Severus´ Kopf schoss hoch. "Das ist nicht nötig."
"Nur eine Vorsichtsmaßnahme. Ich habe auf Ihre Mitarbeit gezählt, Severus. Es würde einem alten Mann die Angst nehmen." Dumbledore sah ihn an.
"Ich habe nicht die Absicht, das Schulgelände zu verlassen. Ich werde absolut sicher sein ohne Blacks und Lupins -"
"Tun Sie es für mich", bat Dumbledore
Severus stützte seine Stirn in den Händen auf. "Wie Sie wünschen."
"Wir werden dir nicht in die Quere kommen, Severus, wir halten nur unsere Augen offen nach Problemen", beschwichtigte Lupin.
"Spar dir deine Worte, Remus. Ich bin sicher, er zerfließt vor Dankbarkeit", ätzte Black.
"Wenn meine Anwesenheit nicht länger benötigt wird, würde ich mich gerne in die Kerker zurückziehen, Albus", sagte Severus, während er sich erhob.
Dumbledore nickte kurz. "Gute Nacht, Severus."
***
Severus setzte sich an den Lehrertisch zum Frühstücken. Er bestrich ein Stück Toast mit Butter, als Draco Malfoy und seine Kumpel die Große Halle betraten und sich auf ihre angestammten Plätze begaben.
Der blonde Junge starrte seinen Hauslehrer an und grinste süffisant.
Severus erwiderte den Blick und fragte sich, wie Lucius Malfoy wohl auf den Brief seines Sohnes reagiert hatte. Im Gegensatz zu den meisten Zauberern war Malfoy sehr bewandert auf dem Gebiet der Muggelkunde; bezogen auf Dracos Reaktion, war Severus ziemlich sicher dass Lucius ganz genau wusste, was ein orthodoxer Christ war. Natürlich hatte sein Interesse an solchen Themen nur eine einzige Motivation: Wissen bedeutete Macht. Wie konnte man einen Feind besser besiegen, als seinen Glauben, seine Bräuche und seine Schwächen zu kennen?

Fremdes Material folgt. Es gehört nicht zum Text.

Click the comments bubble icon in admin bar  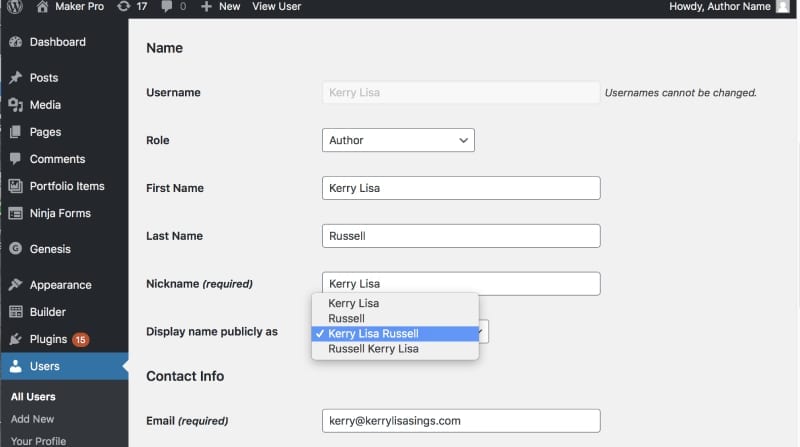(x=165, y=7)
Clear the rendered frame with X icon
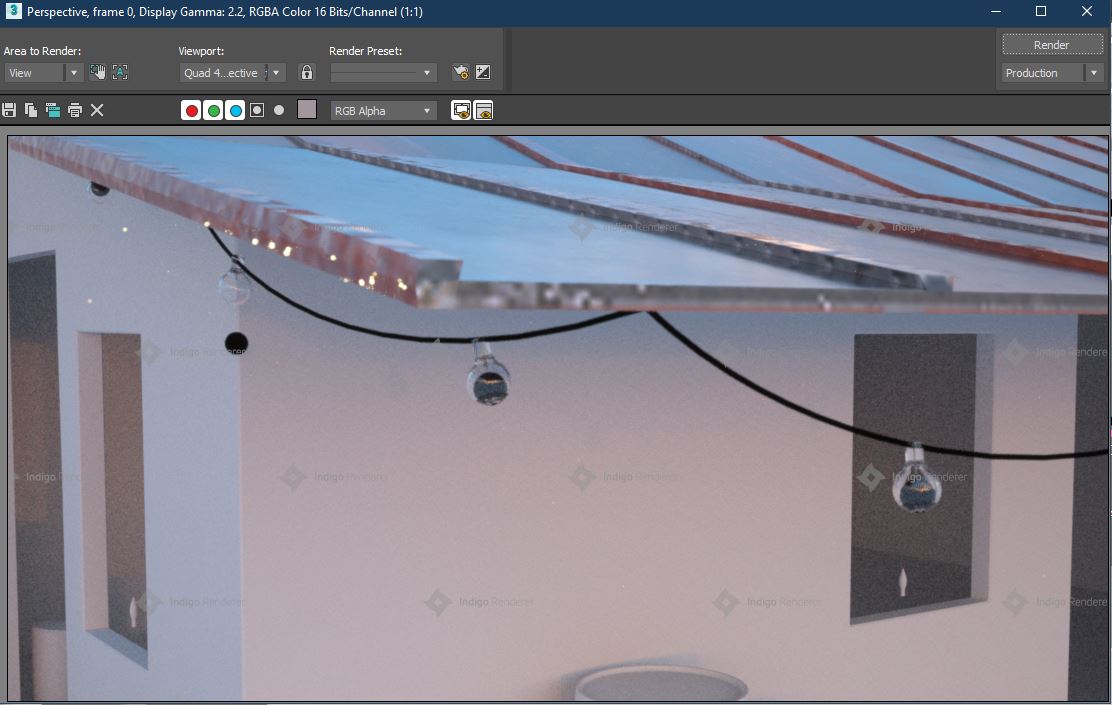Viewport: 1112px width, 705px height. tap(97, 110)
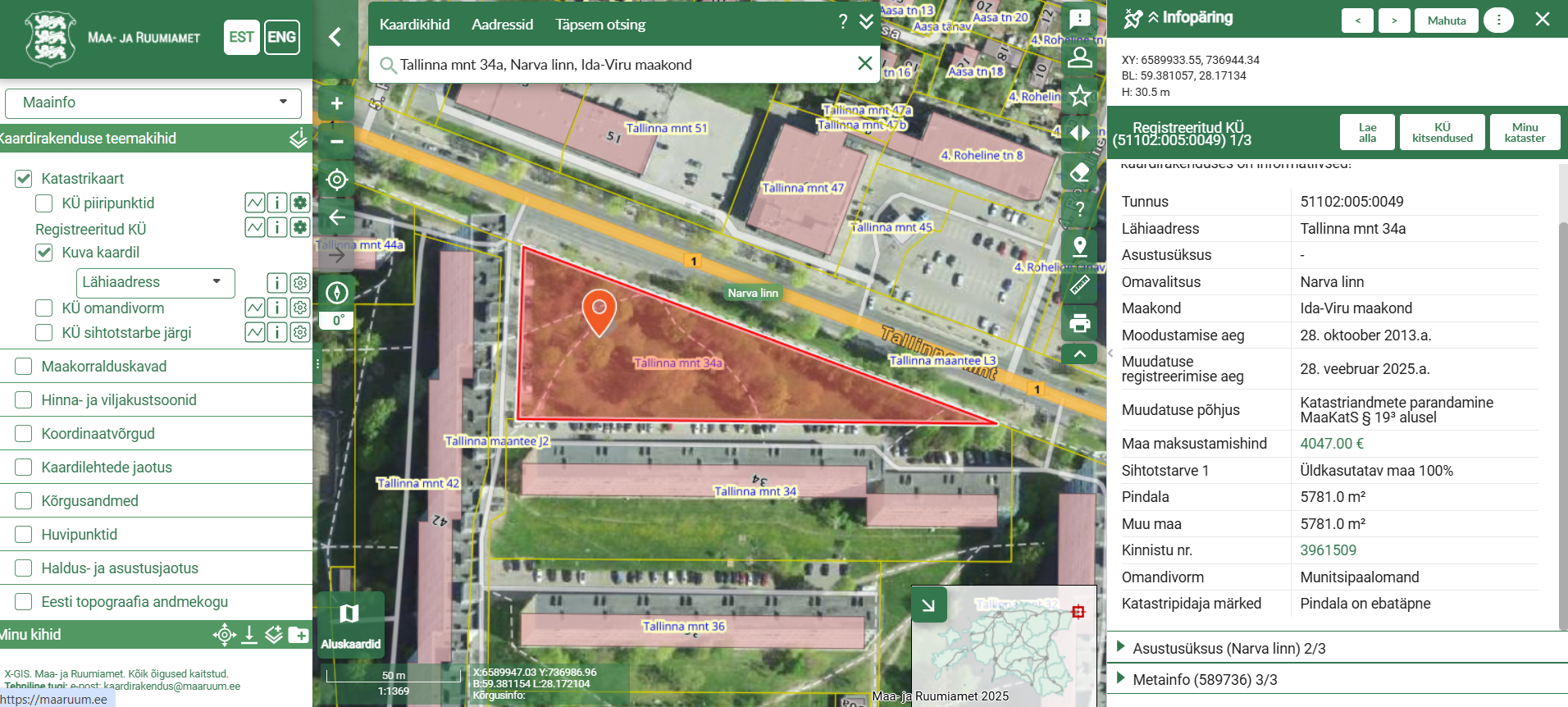Open Kinnistu nr. 3961509 link

[x=1328, y=550]
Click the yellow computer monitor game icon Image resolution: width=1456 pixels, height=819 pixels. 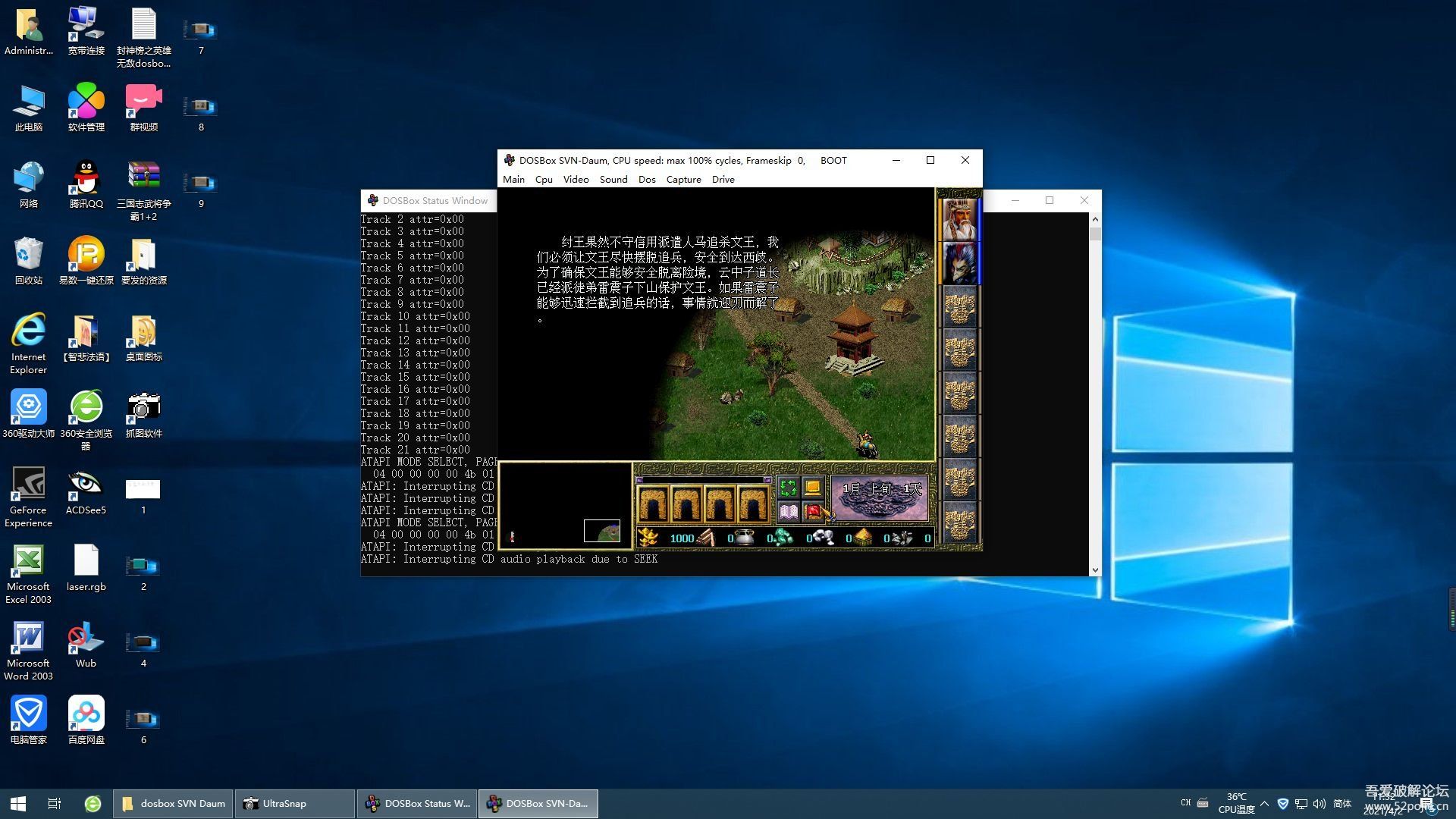point(812,488)
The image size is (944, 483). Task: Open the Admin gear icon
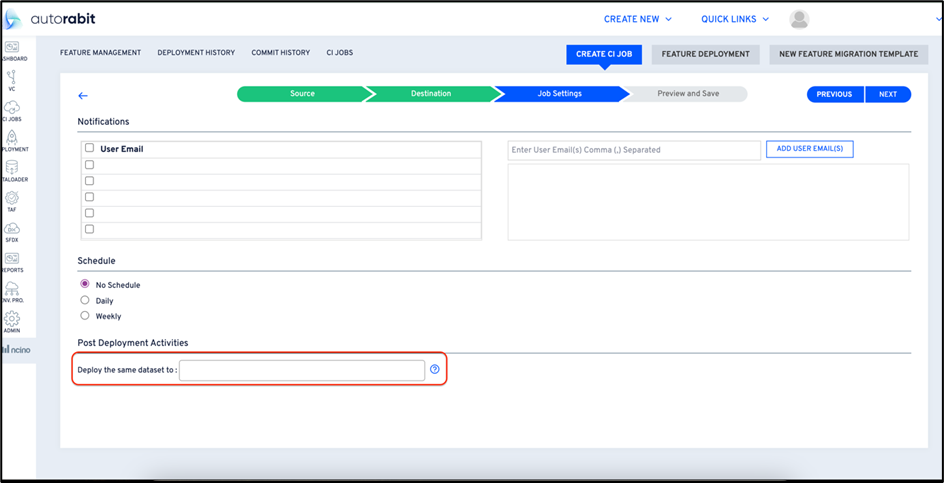click(x=11, y=319)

Severus schreckte innerlich zurück vor der grausamen Erinnerung an seine früheren Taten, vor den unerträglichen Gedanken, die er wahrscheinlich nie aus seinem Gedächtnis würde löschen können ...
Vergib mir meine früheren Sünden, und sprich mich davon los, Du, der Du begnadigst und alle Menschen liebst.
Ohne sich dessen bewusst zu sein, bekreuzigte sich Severus, seufzte und griff nach seinem Kaffee.
"Ein bisschen neue Magie gelernt, Severus?" riss Lupins Stimme den Zaubertrankmeister aus seinen düsteren Gedanken. "Das, was du da eben gemacht hast."
"Was? Oh, das ... Nein, das ist keine Magie, Lupin - Remus. Es ist ... ein Zeichen der Liebe, wie du es nennen würdest, nehme ich an."
"Ah. Interessant."
"Du bist also schon wieder eine Weile zurück in Hogwarts?"
Lupin lächelte. "Seit letztem Frühling. Ich glaube, ich bin der beliebteste Vertretungslehrer, den es hier je gab. Natürlich habe ich nicht Zaubertränke unterrichtet, meine Fähigkeiten in diesem Bereich kommen nicht einmal annähernd an deine heran."
"Ich hab dich nicht bei meiner kleinen Willkommensfeier gesehen."
"Ich hatte mit meinem monatlichen Problem zu kämpfen", sagte Lupin. "Du bist leider nicht rechtzeitig genug gekommen, um mir meinen Trank zu brauen."
"Das tut mir Leid, Remus. Niemand hat mir etwas gesagt."
"Kein Problem. Du warst gerade erst angekommen nach ... nun, deiner Erholung und all dem. Ich hätte nicht gewollte, dass du, kaum, dass du Hogwarts betreten hast, gleich an die Arbeit geschickt worden wärst."
Severus schüttelte den Kopf. "Das wäre keine Arbeit gewesen. Ich werde dafür sorgen, dass der Wolfsbanntrank das nächste Mal zubereitet ist."
"Ich muss sagen, du wirkst ... entspannter in diesen Tagen, Severus."
"Weniger wie ein mürrisches Miststück, wolltest du sagen."
Lupin entkam ein kleines Lachen. "So würde ich es nicht sagen. Du hattest deine Gründe, unglücklich zu sein."
"Glück ist vergänglich", antwortete Severus, während er Lupins Teetasse füllte. "Es kann nicht der Ursprung jemandes Verhaltens sein."